How small is too small?

Given that removing a property from a representation is a breaking change are there ways to design representations that reduce the possibility that we will need to remove properties in the future? The only real way is to make representations as small as possible. We will never need to remove a property that was never added in the first place. We already discussed how messages that are too small can result in excessive numbers of requests but is that really true?

Applying the yagni principle is in order when thinking about embedding. Embedding is easy to do and very super extremely hard to undo. It should be avoided until it is absolutely necessary. We will know it is absolutely necessary when, and only when, we have empirical evidence showing that now is the time. This will happen quite rarely in practice. Even when we have empirical evidence that our request volume is too high, solutions other than embedding are usually a better choice. Caching, in particular, can ameliorate most of the load problems we are likely to encounter. The fastest way to get a representation is not to embed it into another message that is passed over the wire but to fetch it out of a local cache and avoid the network altogether.

Embedding one representation inside another is an optimization. Be sure it is not premature before proceeding.

sometimes – not often, but sometimes – i like the idea of embedding

Annoyingly, sometimes optimizations really are required. In those situations where we have clear empirical evidence that the current approach produces too many requests, we have already implemented caching and we cannot think of another way to solve the problem embedding can be useful. Even in these situations embed should not done hierarchically as in the example above. Rather we should sequester the embedded representations off to the side so that it is clear to clients that they are an optimization. If we can signal that clients should not assume they well always be embedded all the better.

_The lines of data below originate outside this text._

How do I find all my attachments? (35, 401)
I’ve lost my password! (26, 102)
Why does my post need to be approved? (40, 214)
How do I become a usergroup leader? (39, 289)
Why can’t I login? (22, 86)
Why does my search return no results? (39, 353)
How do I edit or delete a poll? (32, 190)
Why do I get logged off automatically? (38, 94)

The following is an example of how this might be accomplished using our previous example.

 
{"purchase_date"       : "2012-10-29T4:00Z",
 "customer_uri"        : "http://example.com/custs/42",
 "billing_address_uri" : "http://example.com/addrs/24",
 "shipping_address_uri": "http://example.com/addrs/24",
 "line_item_uris"      :
   ["http://example.com/li/84",
    "http://example.com/li/85"],
 "embedded":
   [{"uri" : "http://example.com/custs/42",
     "name": "Peter Williams",
     //...
    },
    {"uri"   : "http://example.com/addrs/24",
     "line1" : "123 Main St",
     //...
    },
    {"uri"     : "http://example.com/li/84",
     "quantity": 3,
     "product_uri" : "http://example.com/prods/12"
    },
    {"uri" : "http://example.com/prods/12",
     "name": "Blue widget",
     "desc": "..."
    },
    // and so on and so forth
   ] 
} 

The _uri and _uris properties are links. A client looks for the relationship it needs and then first looks for a representation in the embedded section with the required uri. If it finds one then a network communication has been avoided, if not it can make a request to get the needed data. This approach clearly identifies representations that are embedded as an optimization and makes it easy for clients to avoid relying on that optimization to behave correctly.

This flat embedding is the approach taken by both HAL and Collection+JSON (albeit with some slightly different nuances). I suspect that the developers of both of those formats have experienced first hand the pains of having representations getting too big but not being able to easily reduce their size without breaking clients. If one of those formats work you use them, they have already solved a lot of these problems.

Other considerations

Avoiding hierarchical embedding also makes documenting your representations easier. With the sidecar style you can keep each representation to a bare mimimum size and only have to document one “profile” of representation for each flavor of resource you have. With this approach there is no difference between the representation of a customer when it is embedded vs when it is the root representation.